# What to work on
Please change every "pixels" in the records below to "px" and write all the lines out again with nothing else changed, leaving out the pictures.

# Data listing

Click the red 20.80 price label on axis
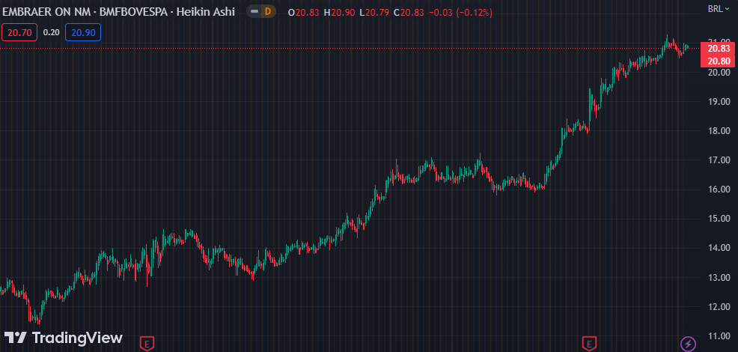This screenshot has height=352, width=738. tap(717, 61)
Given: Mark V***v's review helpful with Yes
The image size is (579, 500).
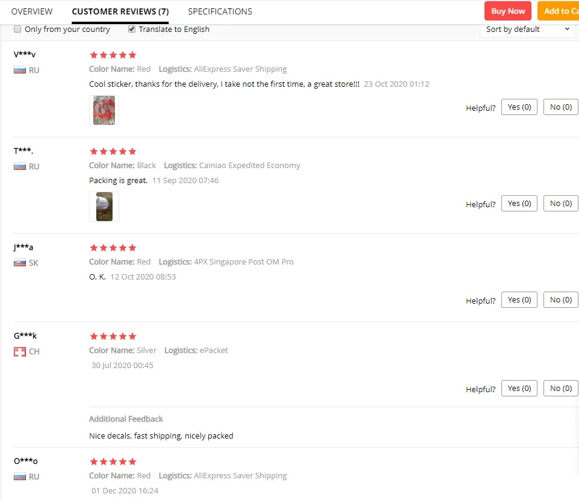Looking at the screenshot, I should 519,107.
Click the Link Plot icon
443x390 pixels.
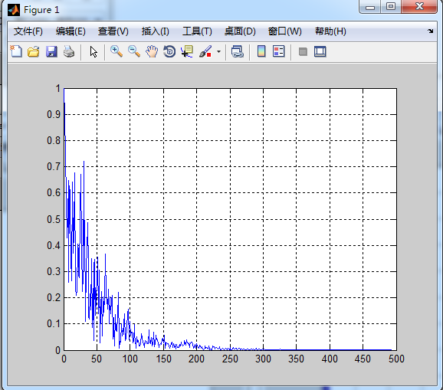coord(238,51)
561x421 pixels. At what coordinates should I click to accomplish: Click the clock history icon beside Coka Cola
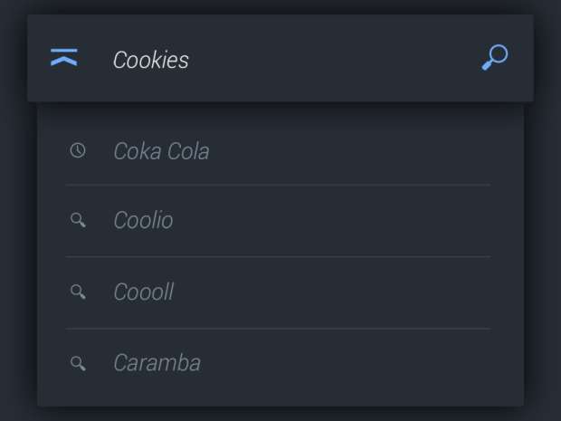pyautogui.click(x=78, y=150)
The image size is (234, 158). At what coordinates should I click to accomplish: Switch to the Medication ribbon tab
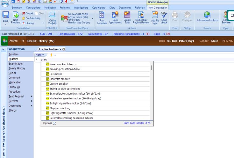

# Full answer
Click the red 20.80 price label on axis
This screenshot has height=352, width=738. tap(717, 61)
Given: Mark V***v's review helpful with Yes
The image size is (579, 500).
Looking at the screenshot, I should 519,107.
Click the Link Plot icon
443x390 px.
coord(238,51)
561x421 px. At what coordinates should I click to accomplish: Click the clock history icon beside Coka Cola
pyautogui.click(x=78, y=150)
The image size is (234, 158). At what coordinates should I click to accomplish: Switch to the Medication ribbon tab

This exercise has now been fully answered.